If autism is defined as a spectrum and severity varies greatly among patients, it stands to reason that some individuals may be more severely affected than others. Not every life story of an autistic individual can be described as a fairy tale. Not all of life’s problems can be solved with accommodations. Medical treatment, even if symptomatic, often improves the quality of life of patients. Educational and behavioral options may be inconsequential to some in the autism spectrum but life changing for others. My late age realization is that, in order to move forwards, many of our goals should be identity-based. Although I do not believe in labels, changes to our diagnostic manual (DSM5, 2013) did not take into consideration how patients identified with a particular diagnosis (i.e., Asperger vs. autism). It is clear that we need a better customized classification system with appropriate input from stakeholders.
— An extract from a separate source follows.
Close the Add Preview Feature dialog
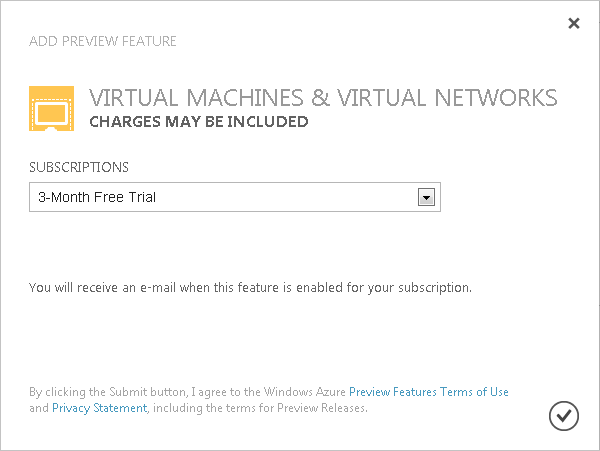 pyautogui.click(x=573, y=23)
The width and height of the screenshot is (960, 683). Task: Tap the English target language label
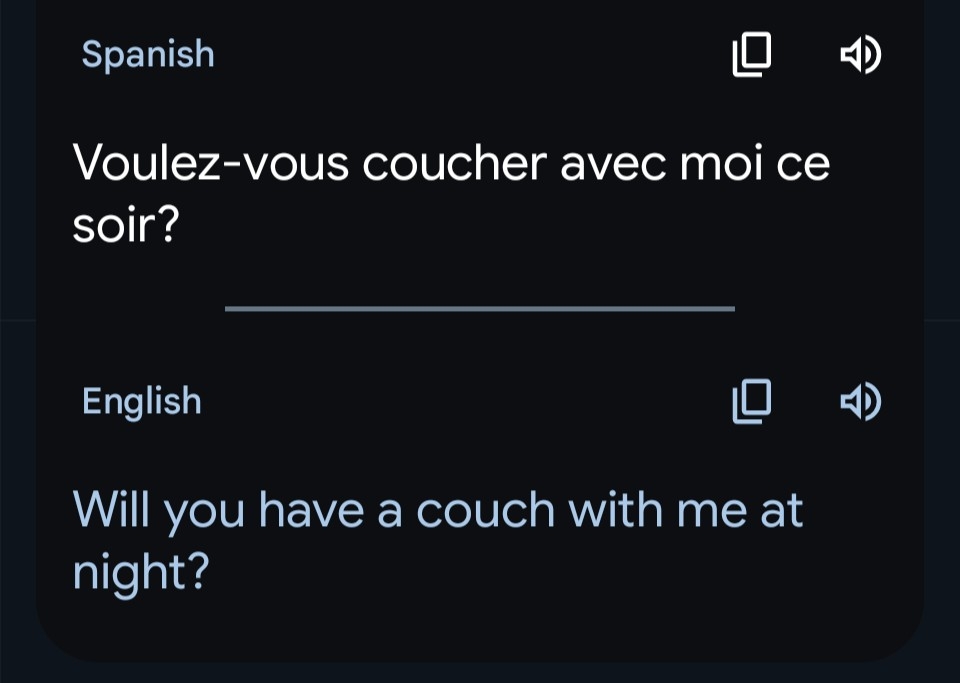[142, 402]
The plight of severely affected individuals is complex and stands to gain from the testimony of people offering different perspectives and experiences. Some organizations, like AutismSpeaks, have sorely relinquished their duty as patient advocates. They sidestep debates in order to be agreeable with any prevailing majority. I call AutismSpeaks a “weathervane organization” as its scientific backbone changes with whosever public voice is heard the loudest. It is for this reason that I applaud the efforts of the National Council on Severe Autism. They provide a forum to educate the public about severe autism and the need for special attention and services. They also provide a platform for serious discourse regarding gaps in policy and services for this patient population. Each personal story that they publish is a vessel of information with a message inside. I urge the readers of cortical chauvinism to become involved in this organization and follow their useful articles.